Yes, increasing top end speed is more likely to be noticeable if you improve acceleration first. You suggest a combination of assisted sprints via pulling (sounds unloaded to me) in conjunction with resisted acceleration. Would this facilitate faster velocity training (assisted) and greater force training (resisted)? I’m all for varying velocity for resistance as a method to improve sprinting. Blazevich (2002,2003) uses both faster resistance training with slower heavier resistance training every 4th week or so to measureable effect.

As for faster leg cycling, one could say it follows the Specific Adaptation to Imposed Demands theorem. By moving the leg faster one should get adaptations in the connective tissue although the main purpose is to improve the recruitment rate of muscle fibre. Of course the sprinter must do some sort of strength training to ensure that any increase in speed of the leg prior to impact will not be completely wasted upon contact with the ground. Sprinting regularly itself may be the best way to adapt to any stimulus from the increase in leg velocity. As pointed out in the article, not many methods can be substantiated against the benefits of sprint training itself. That’s why I developed this a new method of which leg cycling is a small step at improving top end speed.
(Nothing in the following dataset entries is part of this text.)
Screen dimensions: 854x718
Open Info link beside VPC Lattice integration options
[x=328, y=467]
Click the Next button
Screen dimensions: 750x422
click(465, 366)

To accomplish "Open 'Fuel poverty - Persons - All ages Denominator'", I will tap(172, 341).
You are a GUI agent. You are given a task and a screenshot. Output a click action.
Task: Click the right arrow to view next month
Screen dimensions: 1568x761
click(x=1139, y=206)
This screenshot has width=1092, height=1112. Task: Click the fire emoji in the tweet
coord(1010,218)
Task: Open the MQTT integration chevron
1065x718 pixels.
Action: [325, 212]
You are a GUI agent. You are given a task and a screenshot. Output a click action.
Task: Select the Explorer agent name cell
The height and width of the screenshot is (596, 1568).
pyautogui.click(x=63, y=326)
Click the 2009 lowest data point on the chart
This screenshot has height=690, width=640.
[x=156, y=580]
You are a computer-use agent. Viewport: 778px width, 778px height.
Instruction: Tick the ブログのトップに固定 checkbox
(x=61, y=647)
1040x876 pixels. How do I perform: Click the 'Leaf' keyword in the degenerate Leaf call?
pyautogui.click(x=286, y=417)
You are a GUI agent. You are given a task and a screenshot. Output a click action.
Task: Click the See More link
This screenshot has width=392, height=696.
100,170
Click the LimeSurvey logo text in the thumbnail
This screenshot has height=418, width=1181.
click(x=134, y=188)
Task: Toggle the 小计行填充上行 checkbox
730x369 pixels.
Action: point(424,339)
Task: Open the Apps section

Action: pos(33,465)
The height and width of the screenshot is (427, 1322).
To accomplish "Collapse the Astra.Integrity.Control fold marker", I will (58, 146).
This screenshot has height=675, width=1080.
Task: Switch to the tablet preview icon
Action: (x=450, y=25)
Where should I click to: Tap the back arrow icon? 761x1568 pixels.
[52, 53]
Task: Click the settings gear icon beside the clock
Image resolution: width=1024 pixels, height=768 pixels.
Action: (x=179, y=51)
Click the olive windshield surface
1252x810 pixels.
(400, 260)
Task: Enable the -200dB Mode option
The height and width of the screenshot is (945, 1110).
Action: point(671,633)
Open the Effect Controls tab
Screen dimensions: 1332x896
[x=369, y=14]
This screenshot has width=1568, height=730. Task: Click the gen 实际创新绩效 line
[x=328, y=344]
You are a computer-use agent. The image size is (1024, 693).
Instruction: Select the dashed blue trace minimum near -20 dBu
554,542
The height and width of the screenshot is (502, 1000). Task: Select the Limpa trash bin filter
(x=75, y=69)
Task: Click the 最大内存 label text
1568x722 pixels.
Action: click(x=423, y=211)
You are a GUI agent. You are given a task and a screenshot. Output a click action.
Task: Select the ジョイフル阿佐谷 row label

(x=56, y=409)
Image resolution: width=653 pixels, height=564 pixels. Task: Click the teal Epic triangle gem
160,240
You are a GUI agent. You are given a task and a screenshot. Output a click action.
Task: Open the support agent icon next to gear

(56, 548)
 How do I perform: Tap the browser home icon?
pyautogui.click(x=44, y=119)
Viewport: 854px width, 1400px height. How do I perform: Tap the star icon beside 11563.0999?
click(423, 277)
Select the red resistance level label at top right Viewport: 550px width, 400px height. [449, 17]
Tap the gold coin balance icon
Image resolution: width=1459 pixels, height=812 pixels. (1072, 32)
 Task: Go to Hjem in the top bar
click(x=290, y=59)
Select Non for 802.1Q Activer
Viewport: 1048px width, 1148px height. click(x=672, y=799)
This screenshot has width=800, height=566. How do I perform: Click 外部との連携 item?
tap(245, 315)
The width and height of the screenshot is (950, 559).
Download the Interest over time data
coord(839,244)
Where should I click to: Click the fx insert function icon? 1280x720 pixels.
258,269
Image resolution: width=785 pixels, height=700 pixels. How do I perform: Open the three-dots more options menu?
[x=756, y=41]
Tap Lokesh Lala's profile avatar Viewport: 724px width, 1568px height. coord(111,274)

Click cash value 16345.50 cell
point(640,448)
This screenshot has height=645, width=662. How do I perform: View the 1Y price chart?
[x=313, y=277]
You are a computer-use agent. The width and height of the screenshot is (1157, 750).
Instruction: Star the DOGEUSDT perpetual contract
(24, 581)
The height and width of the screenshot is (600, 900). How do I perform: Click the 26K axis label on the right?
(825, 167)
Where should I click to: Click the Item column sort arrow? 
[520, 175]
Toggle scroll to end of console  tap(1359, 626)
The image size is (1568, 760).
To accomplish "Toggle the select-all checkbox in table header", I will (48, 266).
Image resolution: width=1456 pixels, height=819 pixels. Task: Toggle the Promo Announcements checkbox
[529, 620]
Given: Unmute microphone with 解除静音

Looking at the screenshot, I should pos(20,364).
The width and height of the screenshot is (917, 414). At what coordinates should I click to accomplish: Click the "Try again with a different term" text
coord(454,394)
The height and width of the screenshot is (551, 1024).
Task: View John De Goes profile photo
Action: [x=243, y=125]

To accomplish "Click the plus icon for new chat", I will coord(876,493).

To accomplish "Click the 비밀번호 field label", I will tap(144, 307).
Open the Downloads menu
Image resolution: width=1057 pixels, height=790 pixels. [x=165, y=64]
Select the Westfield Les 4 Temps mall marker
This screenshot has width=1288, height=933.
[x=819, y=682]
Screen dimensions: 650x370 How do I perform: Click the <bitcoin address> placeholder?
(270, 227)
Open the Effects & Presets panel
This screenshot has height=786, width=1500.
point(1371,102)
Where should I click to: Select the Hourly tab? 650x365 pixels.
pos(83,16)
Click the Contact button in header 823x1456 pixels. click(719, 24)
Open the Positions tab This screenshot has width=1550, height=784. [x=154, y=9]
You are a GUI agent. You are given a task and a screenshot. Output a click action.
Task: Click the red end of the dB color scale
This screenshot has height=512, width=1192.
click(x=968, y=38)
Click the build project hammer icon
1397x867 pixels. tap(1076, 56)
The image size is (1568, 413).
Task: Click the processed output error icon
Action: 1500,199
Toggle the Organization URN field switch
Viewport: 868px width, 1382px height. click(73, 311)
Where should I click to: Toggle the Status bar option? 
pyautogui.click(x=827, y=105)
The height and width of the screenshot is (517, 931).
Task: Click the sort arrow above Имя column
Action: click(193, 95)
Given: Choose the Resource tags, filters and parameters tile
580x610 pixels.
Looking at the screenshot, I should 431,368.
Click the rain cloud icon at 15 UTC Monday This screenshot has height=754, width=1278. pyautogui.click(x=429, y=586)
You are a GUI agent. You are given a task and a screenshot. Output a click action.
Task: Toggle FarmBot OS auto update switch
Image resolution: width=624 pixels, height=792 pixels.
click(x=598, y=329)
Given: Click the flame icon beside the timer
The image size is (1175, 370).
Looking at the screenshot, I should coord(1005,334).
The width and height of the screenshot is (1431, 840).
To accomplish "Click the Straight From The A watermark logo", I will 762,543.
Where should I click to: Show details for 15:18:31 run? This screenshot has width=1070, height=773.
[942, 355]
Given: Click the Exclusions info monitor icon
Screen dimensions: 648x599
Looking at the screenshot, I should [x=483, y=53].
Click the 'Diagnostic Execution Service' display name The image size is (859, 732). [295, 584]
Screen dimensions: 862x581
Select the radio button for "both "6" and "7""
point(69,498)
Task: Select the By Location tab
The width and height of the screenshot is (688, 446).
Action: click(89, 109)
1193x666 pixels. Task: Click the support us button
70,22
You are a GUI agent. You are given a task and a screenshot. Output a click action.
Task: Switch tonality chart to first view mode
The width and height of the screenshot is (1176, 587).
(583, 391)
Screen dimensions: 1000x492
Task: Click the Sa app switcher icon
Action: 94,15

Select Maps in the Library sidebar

I’m not complaining I’ve increased my acceleration by at least 10 extra metres before I flatten out in speed.

I was saying that assisted sprints would be unloading, and I mostly don’t like its use for developing athletes, because developing athletes seem to have better elastic and eccentric strength than more than concentric strength required during acceleration.  I think this can be seem with almost all middle distance and most sprint athletes in US high schools.  They don’t accelerate well thus perform on adequate long jumps, but if you put them in the triple jump they measure slightly longer than their long jump scores would indicate.  Maybe that’s anecdotal, but I believe there is some validity to it.   

I think the biggest thing your drill adds is what I would call specific strength work (work through a larger or similar ROM and mobility).  I don’t believe it will improve turnover directly, but it will improve the ROM the leg can work in which is big factor in helping a faster swing time to be expressed in a longer step pattern, but not necessarily a faster step rate.  Really, I think you just came up with another drill to put alongside Mach Drills, Seagrave Drills, and Hurdle Mobility, etc…  Which is drill work in a very general context that has some specific relations to the task/events at hand.

I actually like the article, and I believe that you should continue investigating “rapid dynamic” training.  I am big believer in drills to improve ROM and as a training season progresses so does the ROM of all joints which directly relates to speed.  I think you’ll find the more longitudinal your investigations are the larger the ROM, the longer the step length, and the faster the swing times will be and there will be a correlation to maximal velocity and sprint times assuming you also worked on acceleration previously.